Abstract
Background
Animal data suggest the utility beta-hCG followed by erythropoietin to promote brain repair after stroke. The current study directly translated these results by evaluating safety of this sequential growth factor therapy via a three center, single dose, open label, non-controlled, Phase IIa trial.
Methods
Patients with ischemic stroke 24–48 hours old and NIHSS score of 6–24 started a nine day course of beta-hCG (once-daily on days 1, 3 and 5 of study participation) followed by erythropoietin (once-daily on days 7, 8, and 9 of study participation). This study also evaluated performance of serially measured domain-specific endpoints.
Results
A total of 15 patients were enrolled. Two deaths occurred, neither related to study medications. No safety concerns were noted among clinical or laboratory measures, including screening for DVT and serial measures of serum hemoglobin. In several instances, domain-specific endpoints provided greater insight into impairments as compared to global outcome measures.
Conclusions
Results support the safety of this sequential, two growth factor therapy initiated 24–48 hours after stroke onset.
Keywords: Stroke, Treatment, Recovery, Growth Factor
Stroke remains a major source of disability. Most patients do not receive approved acute therapies, often because the time window for intervention is 4.5–8 hours after stroke onset. Further, among those thrombolysed, many nonetheless have significant long-term disability. Therapies are needed that both have a wider treatment time window and reduce disability in a larger fraction of affected subjects1.
Growth factor levels spontaneously increase in many brain regions following a stroke, and are considered an important contributor to the process of spontaneous recovery2, 3. Increased growth factor levels due to exogenous administration, beginning 1–7 days after stroke, can further improve long-term outcome in preclinical experiments4, 5. Kolb et al6 used a sequential two growth factor approach, employing epidermal growth factor and erythropoietin (EPO), to boost levels of new neural stem cells.

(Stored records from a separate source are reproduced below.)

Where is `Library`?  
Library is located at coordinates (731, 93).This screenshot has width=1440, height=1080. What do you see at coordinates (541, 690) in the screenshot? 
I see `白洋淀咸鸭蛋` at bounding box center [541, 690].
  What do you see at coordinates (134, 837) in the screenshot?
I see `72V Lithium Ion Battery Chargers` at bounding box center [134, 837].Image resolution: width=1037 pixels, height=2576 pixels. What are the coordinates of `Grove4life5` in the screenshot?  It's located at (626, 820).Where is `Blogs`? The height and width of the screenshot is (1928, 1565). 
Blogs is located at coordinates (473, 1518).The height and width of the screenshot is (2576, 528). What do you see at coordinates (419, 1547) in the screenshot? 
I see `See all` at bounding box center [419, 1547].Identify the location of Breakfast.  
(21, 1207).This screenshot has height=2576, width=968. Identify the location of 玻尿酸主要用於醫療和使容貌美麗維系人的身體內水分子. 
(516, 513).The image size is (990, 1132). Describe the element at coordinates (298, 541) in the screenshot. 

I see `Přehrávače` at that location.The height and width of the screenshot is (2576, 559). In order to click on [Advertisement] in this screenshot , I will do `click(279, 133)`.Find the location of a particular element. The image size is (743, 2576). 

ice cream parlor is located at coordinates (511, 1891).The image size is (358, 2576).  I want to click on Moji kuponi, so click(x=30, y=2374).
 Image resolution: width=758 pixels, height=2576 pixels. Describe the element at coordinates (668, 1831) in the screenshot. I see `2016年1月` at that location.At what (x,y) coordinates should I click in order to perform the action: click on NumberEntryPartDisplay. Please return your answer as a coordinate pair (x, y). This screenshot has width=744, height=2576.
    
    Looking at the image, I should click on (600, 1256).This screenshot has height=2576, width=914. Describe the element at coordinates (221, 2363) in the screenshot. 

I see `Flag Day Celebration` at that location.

As an extension of this approach, in a prior study in animals, we used beta-human chorionic gonadotropin (hCG) in place of epidermal growth factor, given the more extensive human experience with hCG. That study7 evaluated the effects of sequentially administered hCG, which promotes proliferation of endogenous neural stem cells7, followed by EPO, which promotes differentiation of these cells into neural stem cells8. Treatment initiated 24 hours after experimental stroke onset in rats was found to be safe and to improve long-term behavioral outcome7. The hormone hCG is in the same growth factor family as nerve growth factor9, crosses the blood brain barrier10 and enters the cerebrospinal fluid11, and its receptor is normally present in adult rat brains12. EPO is a growth hormone13 that also crosses the blood brain barrier14, and its receptor mRNA is readily detectable in CNS neurons and glia15.
The primary aim of the current study was to examine the safety of this sequential hCG plus EPO regimen translated to human subjects with stroke 24–48 hours old. The goal of the intervention was to act as a restorative rather than neuroprotective agent, promoting repair without reducing injury1. This was a three-center, single dose, open label, non-controlled, Phase IIa safety trial.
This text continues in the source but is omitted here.